Раевский. Как он их любил – так и они его.
Краевский. А-а. Вообще верно… Ну, так как?
Раевский. Все понял, но откажусь сразу… Да, не удивляйся. Тут надо ловко, тонко, под вуалью писать, а я не смогу – я только криком кричать об этом могу, иначе не выйдет. Тебе шпага нужна, а я пять батарей выставлю и палить начну… Я их, я им… (Курит.)
Краевский (помолчав). Да, я не подумал… Нет, братец, батарей не знаю когда дождемся, тут хоть шепотом-то дай бог что пропустить… Нда, жаль… Однако все равно! Слушай! Мало ли какой случай окажется, ты уж сейчас занятно говорил, – запиши! Авось?
Раевский. Нет, Андрей Александрович, что записывать зря! Да и не могу я, не мертвый он для меня… Не выйдет…
Пауза.
Краевский. Нда. Как сейчас вижу, жду – вот вбежит, шутки, озорство, все переворошит, живой, легкий, – куда вся светская угрюмость денется… Сколько энергического в нем было, живого, смелого…
Пауза.
…Ну поговори еще, поговори мне о нем, у тебя так ясно выходит, – может, ясней всех… Никто его, я вижу, не знает, правды не видит…
Раевский. Его одной черточкой не нарисуешь, в нем всяко было намешано, и круто… Он был пиита, писатель, – вот его было главное, – настоящий пиита! Думал! Рос в муках ума и сердца год от года. Скрывал все, навроде Пушкина, смущался званием пиита-то! Оттого и гусарил… Штуки да шалости у всех на виду, а настоящее скрыто. Пиита часами бьется у биллиарда – тут его все видят и потому кричат: игрок! А думает иль пишет, кто его видит? Он все книги па свете прочел, кто видел? С детства и по-английски, и по-французски, и по-немецки…
Краевский. В шахматы любил. Живопись. (Про картину.) Это его «Эльбрус».

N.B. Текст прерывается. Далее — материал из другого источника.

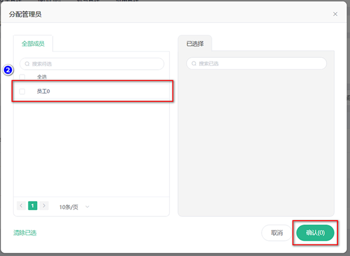Tick the 全选 select-all checkbox

click(x=22, y=77)
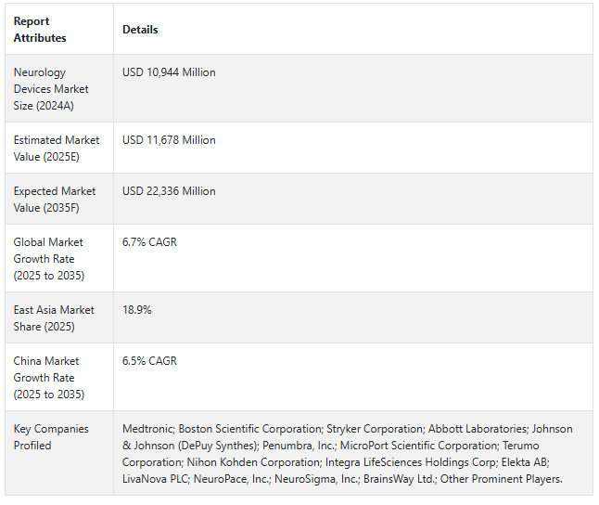Click Medtronic in the companies list

click(x=147, y=429)
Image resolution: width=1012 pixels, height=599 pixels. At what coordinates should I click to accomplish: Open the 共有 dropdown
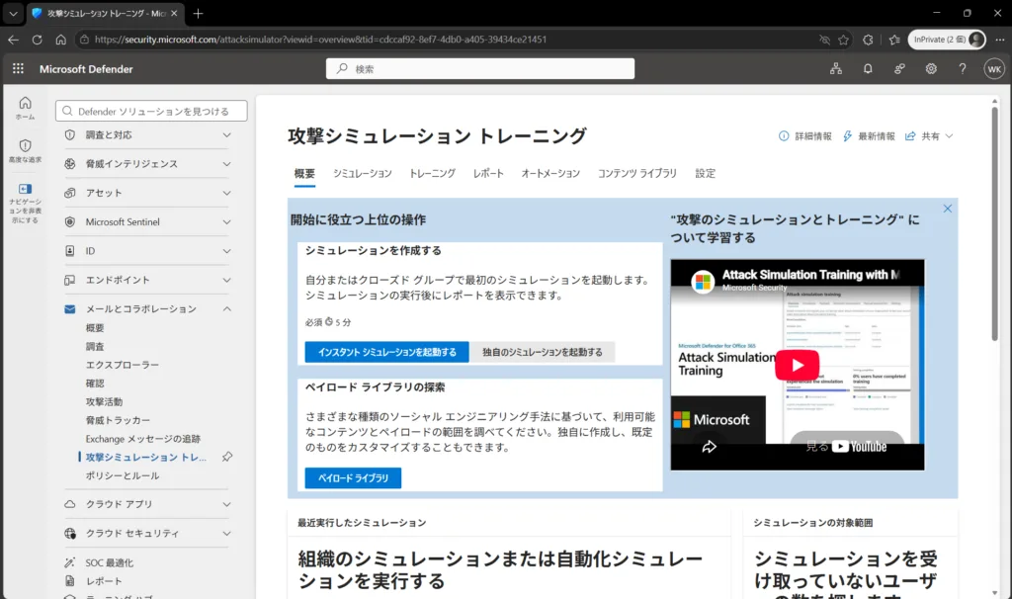point(929,136)

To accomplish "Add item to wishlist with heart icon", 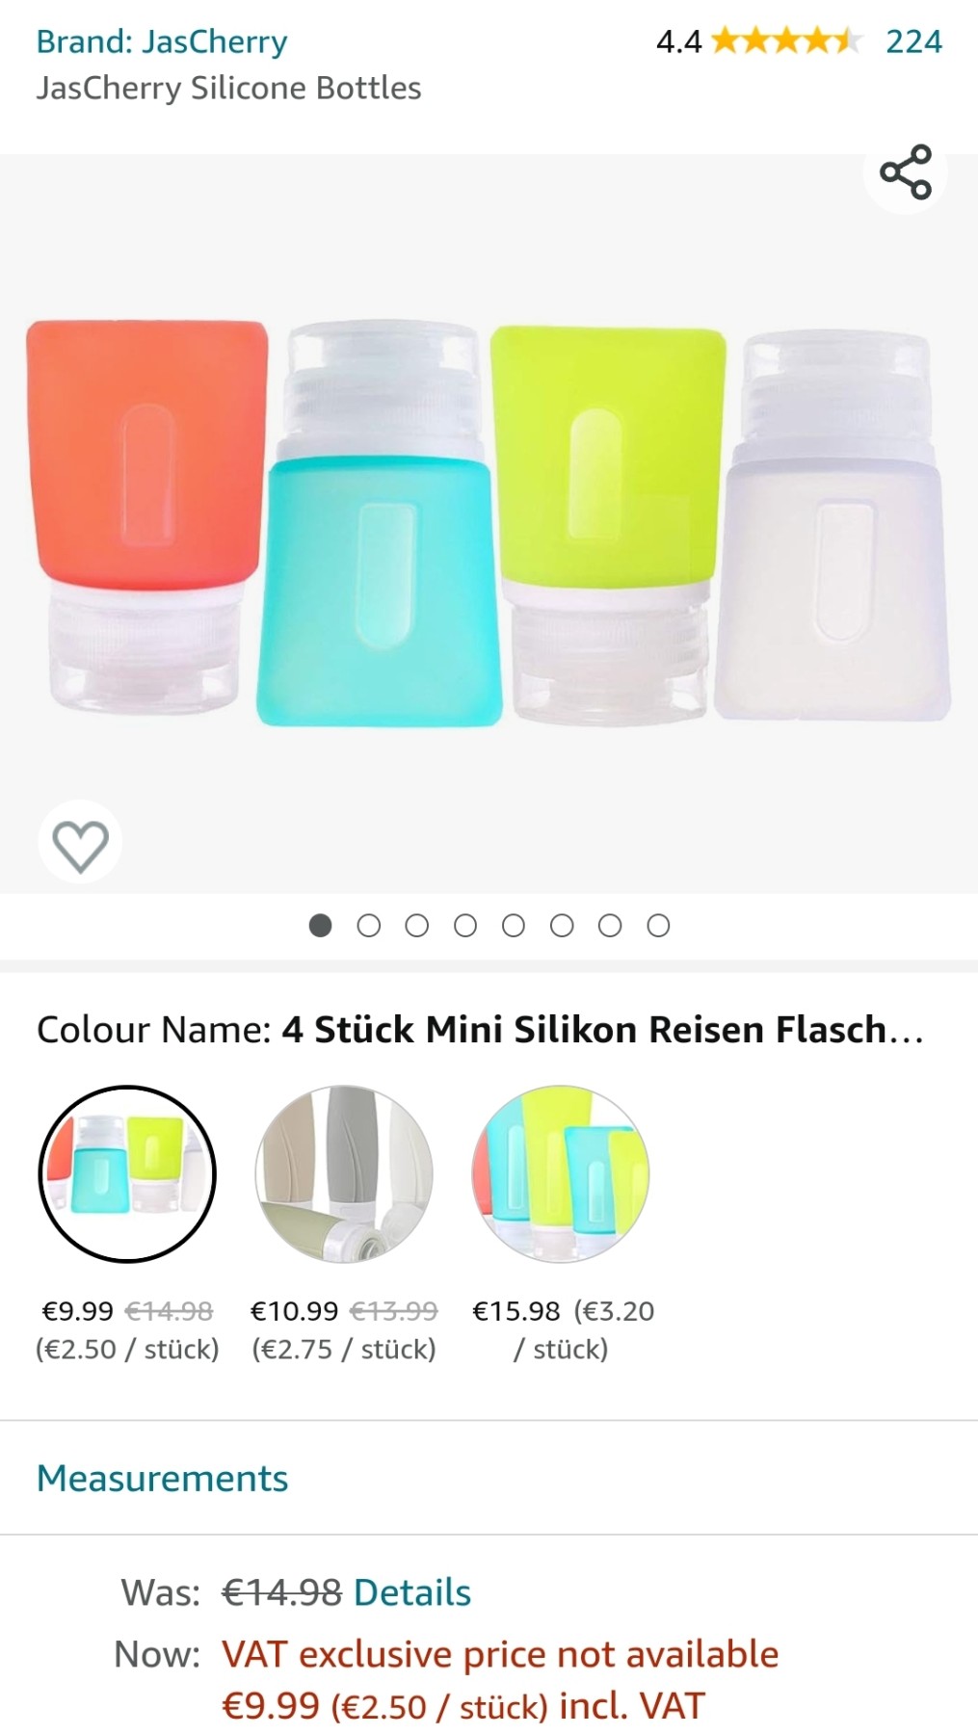I will tap(80, 843).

Раевский. Да, и это, и шахматы, и музицировать, и скрипку, его на все хватало… А забулдыжную офицерскую жизнь оттого любил, что там-то хоть легко да просто, наш вояка, хоть груб да прям, а честь и смелость еще не погасли, как всюду. Но и это надоедало ему. Его ведь главная черта была правдивость, он вскипал от всякой фальши, надутости, чопорности – это ненавидел, издевался… Я думаю, ему и Мартынов противен был, – я знавал этого надутого дурака, у него своего-то ничего, все напыщенно, театрально, революционера, карбонари из себя строил. Мишелю это, конешно, было смешно, он его насквозь видел… (Курит.) Он вообще опытом обладал ранним, очень, и взгляд имел точный, свой, резкий, психологический, всякого человека раскусывал скоро и видел в натуре… И сам естествен был чрезвычайно. То, что часто принимали в нем за позу, – явится вдруг в гостиной, сабли не отстегнув, в перчатках, небрит даже, угрюм, злоязычен, ах, мол, каков! mauvais ton![12] – a y него в самом деле настрой такой, раздражен на притворство и пошлость, и скрыть этого не умеет и не хочет.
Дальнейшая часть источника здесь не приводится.